The flow of fluids in hydraulic fracturing includes two flow patterns. Tangential flow is used to describe the fluid flow in fracture and normal flow is used to describe the leak-off of fracturing fluid into the rock matrix as shown in Fig. 3.

$$qd = - k_{t} \nabla p.$$
(32)
Fig. 3
figure 3

Flow model hydraulic fracturing (ABAQUS 2016)

For the tangential flow described in Eq. 32, q is the tangential flow rate of the liquid, m s−1; \(\nabla p\) is the tangential flow fluid pressure gradient, Pa/m; d is the fracture aperture, m; \(k_{t}\) is the tangential permeability and is calculated according to Eq. 33 as follows:

$$k_{t} = \frac{{d^{3} }}{12\mu }$$
(33)

where μ is the viscosity of the fracturing fluid (Pa s).

The governing equation of the normal flow is defined in Eq. 34:

$$\left\{ {\begin{array}{*{20}l} {q_{{\text{t}}} = C_{{\text{t}}} \left( {P_{i} - P_{{\text{t}}} } \right)} \hfill \\ {q_{{\text{b}}} = C_{{\text{b}}} \left( {P_{i} - P_{{\text{b}}} } \right)} \hfill \\ \end{array} } \right.$$
(34)

where \(q_{{\text{t}}}\) is the flow rates into the top surface, m s−1; \(C_{{\text{t}}}\) is the leak-off coefficient of the top surface, \({\text{m}}/\sqrt {\text{s}}\), \(C_{{\text{b}}}\) is leak-off coefficients of the bottom surface, \({\text{m}}/\sqrt {\text{s}}\). \(P_{{\text{t}}}\) is the pore pressure on the top surface, Pa; and \(q_{{\text{b}}}\) is the flow rate into the bottom surface, \(P_{{\text{b}}}\) is the pore pressure on bottom surfaces, \(P_{i}\) is the fluid pressure in the fracture, Pa.

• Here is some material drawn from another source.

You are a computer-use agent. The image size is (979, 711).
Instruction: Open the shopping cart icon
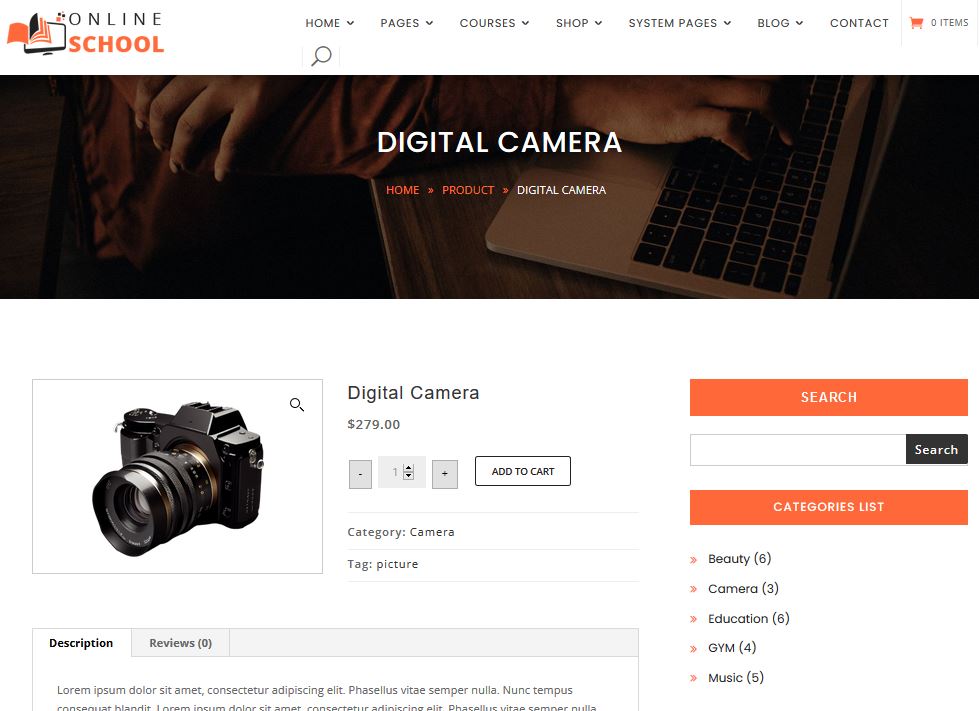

Fracture initiation criteria is applied in cases where no initial crack existed in the material. The process of fracturing begins when the stresses and/or strains satisfy certain damage initiation criteria. There are three criteria used for initial damage: maximum principal stress damage (MAXPS) and maximum principal strain damage (MAXPE); maximum nominal stress damage (MAXS) and maximum nominal strain damage (MAXE); quadratic nominal stress damage (QUADS) and quadratic nominal strain damage (QUADE). Fracture evolution was defined as the energy required for the fracture to propagate after the material had been damaged. There are several criteria for evaluating the fracture propagation, among which two standards are often used: Power's law and BK's law (Benzeggagh–Kenane).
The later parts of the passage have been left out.